I am a HIPS fanatic so will have to play with this one again

Now I know why Pete is so adamant with the simples like Appguard and Excubits combos etc.

 

it looks like a human mistake on valkyrie

on VS comodo AV got it

**VT results removed as per Wilders TOS
https://www.wilderssecurity.com/thr...otti-virus-total-results.180057/#post-1040840

 

So do i

 

Yes, after Geek Buddy I lost trust in them. And my system always started to act weirdly when Comodo was installed, plus in order to make the HIPS shut up, you will have to trust almost everything on the system, which is way too risky.

Did she test the sandbox or the HIPS? Because Sandboxie will also block all ransomware.

 

Man am I behind times. She has a series of some vids to check out on safety apps but here is the one in question.

It was the one I was most interested in lately due to ransomware on the loose and some curiosity is Comodo was up to task or not.

https://www.youtube.com/watch?v=TCOJ1W5GEDo

 

I noticed she didn't enable HIPS

 

She can better explain the reasons on that but what's interesting to me is that she run RESTRICTED compared to a different tester who ran VIRTUALIZED but both seemed to do ok on trapping the offending potential changes of nasty Ransomware variants.

Sorry that I am much too green with the CFW HIPS right now and is why i'm determined more than ever now to set up a dedicated HD just for this HIPS and stop taking chances on my production machine with it.

It's highly likely I didn't have it configured right anyway to run as expected anyhow.

 

With my settings when i used Comodo in paranoid mode , i installed it after a clean install of the OS , cleared totally the Trusted Vendor List , then whitelisted all running processes and my hardware vendors. later, i added my softwares vendors.

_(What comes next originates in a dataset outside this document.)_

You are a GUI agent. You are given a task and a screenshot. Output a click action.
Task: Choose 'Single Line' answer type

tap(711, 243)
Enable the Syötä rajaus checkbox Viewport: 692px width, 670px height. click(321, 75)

@cruelsister settings is all about the sandbox used as main protection , she disable the HIPS , because she doesn't like it.
But the HIPS is never really disabled, just silenced unless the other modules can't rate the file , my test & explanation here : https://malwaretips.com/threads/com...andbox-bb-hips-interaction-explanation.11819/

The Run Virtually Action of the Auto-Sandbox is the exact same thing as the Run Restricted Action with a slight difference: Run Restricted = Run Virtually+ Restriction Level (possible restriction levels: "Partially Limited", "Limited", "Untrusted", "Restricted"). This means that the Run Restricted Action is actually a part of Run Virtually, and it exists only as a quick option (shortcut) to set the Sandbox to both virtualize and restrict specific actions of an item. Users can disable the restriction using Run Virtually whereas with Run Restricted it cannot be disabled

 

https://malwaretips.com/threads/malware-bypass-comodo-firewall-cs-settings.70965/

 

i know very well , i pinpointed the cause which the tester wasn't fully aware due to his inexperience with Comodo but at least, he discovered this vulnerability, which is a good thing.

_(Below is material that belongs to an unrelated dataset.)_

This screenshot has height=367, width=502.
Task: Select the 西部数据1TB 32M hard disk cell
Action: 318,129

And from Comodo mods, it wasn't the first time.

 

@guest has the settings down that's for sure. Took some tips and had another crack at it. Why?

Because HIPS are so telling (details) as well as rule setting (locking down with or w/o alerts. I tend to favor a chatty one. They can be made -Silent too.

In my brief run around with CFW only, I like the firewall best because all the other aside from maybe (HIPS/Sandbox) exhibits way to much weight.

IF that program was as paper thin and light as EQSecure was in it's hey day, it would be a no brainer to stick it in with the rest of my security mess, but............no can do As-Is.

I know plenty like it just as it is while it goes from one to the next release and all, but I quickly realized that I am strictly a streamline and lightweight typeee!

Suppose it depends on what runs best and stands up best with your current machine's energy level.